WHAT TO WORK ON: Pull from the data below each line where the word "header" occurs, and copy it.

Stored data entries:
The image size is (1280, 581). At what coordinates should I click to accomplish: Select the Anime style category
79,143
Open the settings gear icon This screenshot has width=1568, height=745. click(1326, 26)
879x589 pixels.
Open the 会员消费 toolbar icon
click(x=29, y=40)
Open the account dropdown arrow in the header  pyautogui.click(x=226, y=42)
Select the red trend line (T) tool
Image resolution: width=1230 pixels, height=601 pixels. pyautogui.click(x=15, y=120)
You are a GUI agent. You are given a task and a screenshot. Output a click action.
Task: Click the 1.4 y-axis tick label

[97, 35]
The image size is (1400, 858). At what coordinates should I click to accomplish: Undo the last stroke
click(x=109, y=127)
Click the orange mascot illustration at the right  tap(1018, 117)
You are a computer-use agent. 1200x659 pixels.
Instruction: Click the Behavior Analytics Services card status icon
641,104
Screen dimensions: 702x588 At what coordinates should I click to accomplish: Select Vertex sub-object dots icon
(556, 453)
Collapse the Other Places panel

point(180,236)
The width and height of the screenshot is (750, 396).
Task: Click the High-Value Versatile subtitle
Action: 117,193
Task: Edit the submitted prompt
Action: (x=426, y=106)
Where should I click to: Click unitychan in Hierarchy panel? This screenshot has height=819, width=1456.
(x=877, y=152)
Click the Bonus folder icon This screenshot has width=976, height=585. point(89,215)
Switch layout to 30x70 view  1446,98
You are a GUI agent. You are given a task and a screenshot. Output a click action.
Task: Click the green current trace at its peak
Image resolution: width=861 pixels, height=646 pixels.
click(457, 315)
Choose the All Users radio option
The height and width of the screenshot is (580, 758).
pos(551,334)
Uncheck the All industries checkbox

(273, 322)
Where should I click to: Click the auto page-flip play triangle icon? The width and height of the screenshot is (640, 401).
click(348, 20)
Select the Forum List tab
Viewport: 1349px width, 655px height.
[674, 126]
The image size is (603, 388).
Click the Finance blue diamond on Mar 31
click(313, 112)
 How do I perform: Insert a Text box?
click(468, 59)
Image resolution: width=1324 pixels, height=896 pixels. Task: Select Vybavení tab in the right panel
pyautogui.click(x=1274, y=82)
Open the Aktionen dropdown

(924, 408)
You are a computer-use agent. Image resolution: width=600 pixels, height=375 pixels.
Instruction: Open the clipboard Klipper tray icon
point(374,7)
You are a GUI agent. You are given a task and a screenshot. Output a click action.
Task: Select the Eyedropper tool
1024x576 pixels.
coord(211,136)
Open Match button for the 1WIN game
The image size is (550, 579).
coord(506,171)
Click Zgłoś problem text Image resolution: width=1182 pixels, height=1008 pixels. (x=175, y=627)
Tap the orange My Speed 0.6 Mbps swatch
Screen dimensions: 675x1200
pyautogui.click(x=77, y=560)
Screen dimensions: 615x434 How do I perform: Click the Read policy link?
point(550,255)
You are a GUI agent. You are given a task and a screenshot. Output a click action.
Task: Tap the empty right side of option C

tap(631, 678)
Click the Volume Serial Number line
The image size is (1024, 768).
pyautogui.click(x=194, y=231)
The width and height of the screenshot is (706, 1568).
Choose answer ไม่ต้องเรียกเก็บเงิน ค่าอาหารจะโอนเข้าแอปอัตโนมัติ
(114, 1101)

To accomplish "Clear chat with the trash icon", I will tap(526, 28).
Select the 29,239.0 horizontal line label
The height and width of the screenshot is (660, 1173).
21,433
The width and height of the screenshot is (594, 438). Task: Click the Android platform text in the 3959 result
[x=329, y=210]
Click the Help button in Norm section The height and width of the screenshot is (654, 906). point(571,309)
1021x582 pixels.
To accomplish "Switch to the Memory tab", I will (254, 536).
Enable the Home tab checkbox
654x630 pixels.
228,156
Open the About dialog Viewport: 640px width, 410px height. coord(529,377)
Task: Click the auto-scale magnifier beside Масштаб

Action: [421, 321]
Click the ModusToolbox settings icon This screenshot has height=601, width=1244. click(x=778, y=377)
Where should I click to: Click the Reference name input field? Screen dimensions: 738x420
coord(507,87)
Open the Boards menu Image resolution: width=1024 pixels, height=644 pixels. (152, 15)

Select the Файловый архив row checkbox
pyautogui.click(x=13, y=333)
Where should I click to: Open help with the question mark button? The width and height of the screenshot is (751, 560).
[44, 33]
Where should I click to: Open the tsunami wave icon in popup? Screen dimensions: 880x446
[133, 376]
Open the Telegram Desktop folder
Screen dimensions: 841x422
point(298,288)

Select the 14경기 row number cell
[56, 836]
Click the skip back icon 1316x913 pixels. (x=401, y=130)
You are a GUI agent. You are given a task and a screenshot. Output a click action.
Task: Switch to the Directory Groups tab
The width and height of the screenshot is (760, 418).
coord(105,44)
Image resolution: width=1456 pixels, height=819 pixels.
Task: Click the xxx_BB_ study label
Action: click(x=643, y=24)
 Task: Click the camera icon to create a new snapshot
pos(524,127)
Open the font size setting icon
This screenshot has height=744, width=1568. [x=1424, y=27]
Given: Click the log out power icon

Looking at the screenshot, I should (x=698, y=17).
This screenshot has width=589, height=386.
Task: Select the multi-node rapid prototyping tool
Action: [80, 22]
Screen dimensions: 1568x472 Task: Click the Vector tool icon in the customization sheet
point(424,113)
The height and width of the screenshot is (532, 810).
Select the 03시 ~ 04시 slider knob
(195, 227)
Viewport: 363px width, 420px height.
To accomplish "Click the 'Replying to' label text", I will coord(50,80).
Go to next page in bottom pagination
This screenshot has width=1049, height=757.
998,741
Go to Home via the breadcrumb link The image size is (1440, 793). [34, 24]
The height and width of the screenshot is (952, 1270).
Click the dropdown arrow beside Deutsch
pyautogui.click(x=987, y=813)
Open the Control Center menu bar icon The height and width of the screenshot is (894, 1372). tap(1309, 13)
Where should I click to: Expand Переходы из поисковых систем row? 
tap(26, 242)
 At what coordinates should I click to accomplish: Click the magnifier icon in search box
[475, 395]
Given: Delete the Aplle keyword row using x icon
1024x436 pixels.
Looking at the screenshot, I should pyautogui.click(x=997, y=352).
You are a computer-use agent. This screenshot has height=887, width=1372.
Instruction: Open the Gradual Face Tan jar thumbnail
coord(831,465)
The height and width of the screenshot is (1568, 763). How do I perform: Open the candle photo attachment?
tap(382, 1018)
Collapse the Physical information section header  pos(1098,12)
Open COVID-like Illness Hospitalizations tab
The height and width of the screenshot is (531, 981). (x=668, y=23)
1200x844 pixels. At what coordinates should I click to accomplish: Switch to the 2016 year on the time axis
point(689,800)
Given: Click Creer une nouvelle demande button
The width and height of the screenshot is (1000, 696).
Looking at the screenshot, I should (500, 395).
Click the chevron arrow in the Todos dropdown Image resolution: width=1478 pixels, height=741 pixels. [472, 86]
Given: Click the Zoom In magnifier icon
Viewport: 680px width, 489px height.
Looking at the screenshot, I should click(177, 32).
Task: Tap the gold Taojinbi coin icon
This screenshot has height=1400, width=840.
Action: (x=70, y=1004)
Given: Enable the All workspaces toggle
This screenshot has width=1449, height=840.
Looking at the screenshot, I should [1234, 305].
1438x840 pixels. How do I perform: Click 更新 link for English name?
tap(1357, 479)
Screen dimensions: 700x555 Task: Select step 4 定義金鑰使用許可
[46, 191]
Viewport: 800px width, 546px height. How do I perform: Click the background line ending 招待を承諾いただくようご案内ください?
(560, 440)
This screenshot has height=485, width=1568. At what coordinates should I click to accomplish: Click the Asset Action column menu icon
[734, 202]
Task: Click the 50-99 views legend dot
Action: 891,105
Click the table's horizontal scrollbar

SOLUTION FOR THIS PROBLEM:
Open the account dropdown arrow in the header  pyautogui.click(x=226, y=42)
Collapse the Physical information section header  pos(1098,12)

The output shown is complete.